3-40 決起集会
――〈黄金郷エルドラド〉・〈埃及エリア〉。カジノでの一幕を終えた俺たちはその深夜、カジノを後にしてホテルに戻ろうとしていた。
その場には、カジノで散財し、生活苦に陥ってしまった、所謂ホームレスの人々が寝泊まりしていた。杠葉槐は、彼らに歩み寄る。
「御機嫌よう」
「……チッ、〈十天〉の嬢ちゃんか。俺ら浮浪者に何の用だよ」
「あら、口が悪いですわね?」
「〈十天〉みたいな成功者に俺らの気持ちはわかんねーだろ……」
「確かにわかりませんわ。ですので教えてくださるかしら?貴方方のお気持ちを」
「チッ……カジノで全財産スっちまったんだよ……。家内にも逃げられて……。クソっ……興味本位でカジノなんて立ち寄らなけりゃ……」
「後悔してますの?」
「当たり前だろ……。俺たちはその日暮らしでギリギリのドン底の人間だ。アンタみてえな嬢ちゃんが話しかけない方がいい……」
「あら、ここにある虹金貨百三十二枚……貴方方に差し上げると申し上げても、同じ口が利けますかしら?」
「はっ……?」
「差し上げますわ……。ここにいる皆さんで分ければ一人当たり虹金貨六枚……。旧世界で言うところの六百万円ですわね。やり直すには十分な金額ですわ」
「ま、待ってくれ……!杠葉の嬢ちゃん、こんな金……俺たちには返せねえよ……!」
「ワタクシはお金など、本当はこの世界に要らないと思っていますの。お金がある所為で、苦しむ人が生まれてしまいますわ。ワタクシはそんな世界を変えたいんですの」
「嬢ちゃん……アンタ……」
「約束してくださる?このお金は豪遊のためのお金ではありませんわ。このお金で、貴方方は人生をやり直すんですわ」
「うっ……すまねえ……すまねえ……!」
「杠葉の嬢ちゃん……アンタは救世主だ……!」
「必ず……!この恩は必ず……!」
ホームレスの人々は、一斉に涙を流し始めた。余程辛い目に遭ってきたのだろう。一度は借金を抱え、地の底に落ちた俺にもその気持ちが痛いほどに伝わった。
「さて、行きますわよ。樒、影丸」
「よろしかったのですか?お嬢様。あの者たち、また同じ過ちを繰り返さないとも限りませんが……」
「彼らはそんなことはしませんわ。きっと立派になってくださいますわ」
「……い、一度の失敗で……終わりなんて……あ、あんまりだもんね……」
「お嬢様方はお優しいですね」
――杠葉槐。こんな人間が旧世界にもいれば……俺も自殺なんてせずに済んだのかもな……。

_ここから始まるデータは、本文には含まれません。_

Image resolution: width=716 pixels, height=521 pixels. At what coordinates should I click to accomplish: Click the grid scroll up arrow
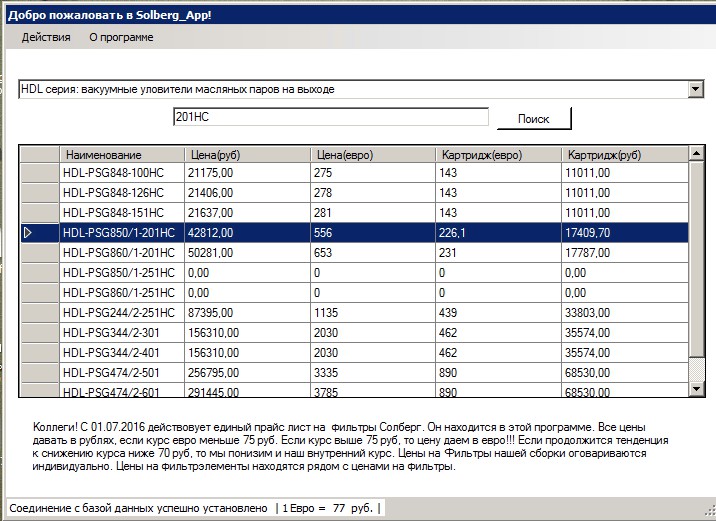[x=696, y=153]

そんなことを考えながら、俺たちもホテルに戻ることにした。
◆◇◆◇◆◇◆◇◆◇◆◇◆◇◆◇◆◇◆◇◆◇◆◇◆◇◆◇
西洋風の雰囲気のホテル。俺と拓生が泊まる部屋に、〈神威結社〉の面々、〈十二支〉の面々、恋町に幕之内――つまり、〈不如帰会〉攻略戦に参加するメンバーが勢揃いしていた。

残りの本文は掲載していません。